═══ Data extract
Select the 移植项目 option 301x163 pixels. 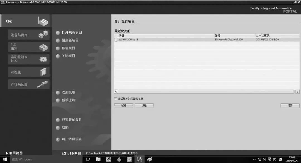[x=68, y=48]
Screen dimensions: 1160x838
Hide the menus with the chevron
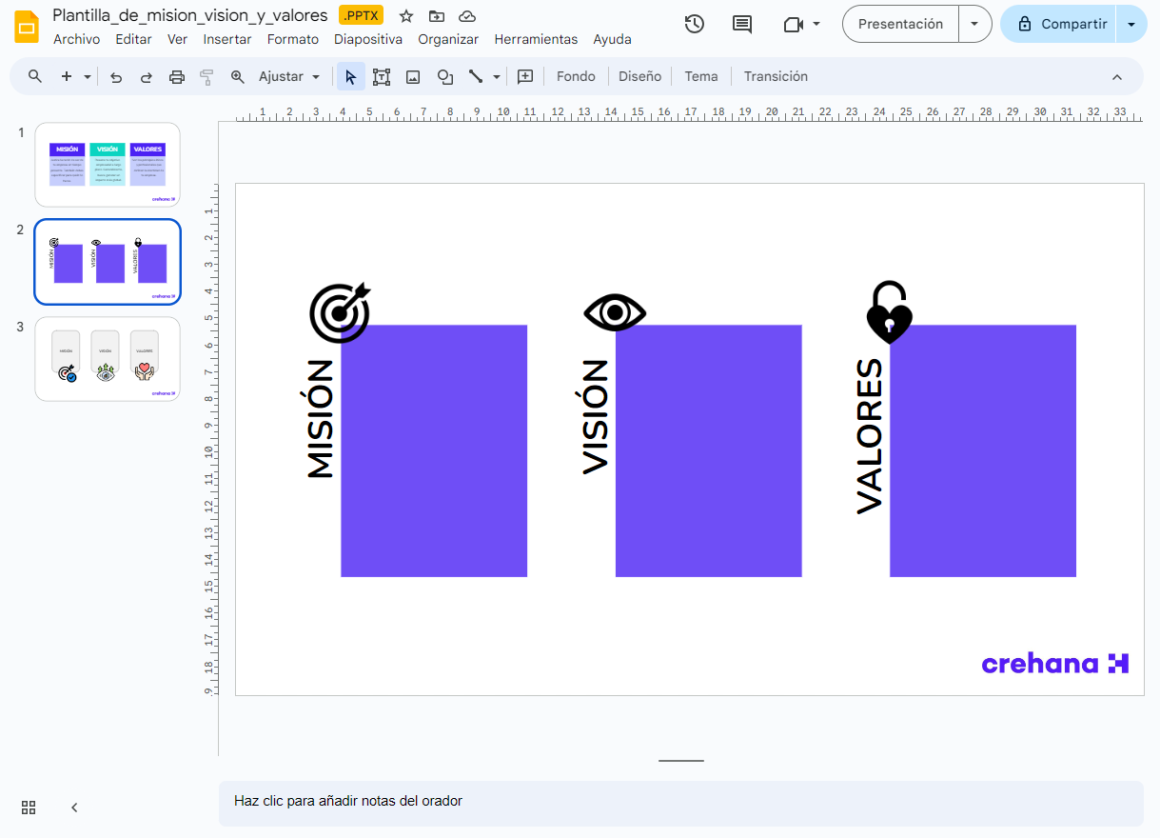[x=1117, y=77]
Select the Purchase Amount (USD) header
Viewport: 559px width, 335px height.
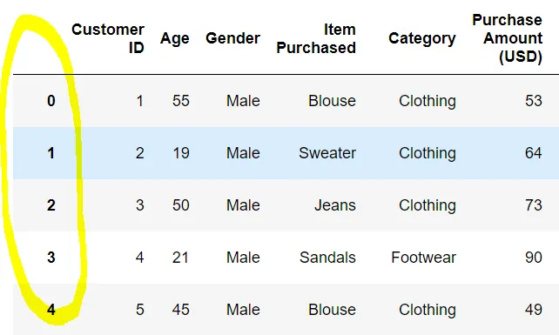(507, 38)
══════
▶ _Goal of the exercise_
Starting at the line that contains "Select the Purchase Amount (USD) header" and ending at the final line of the data, reproduce each line exactly. Pictures stay out of the copy.

▶ _Answer for this exercise_
Select the Purchase Amount (USD) header
Viewport: 559px width, 335px height.
(507, 38)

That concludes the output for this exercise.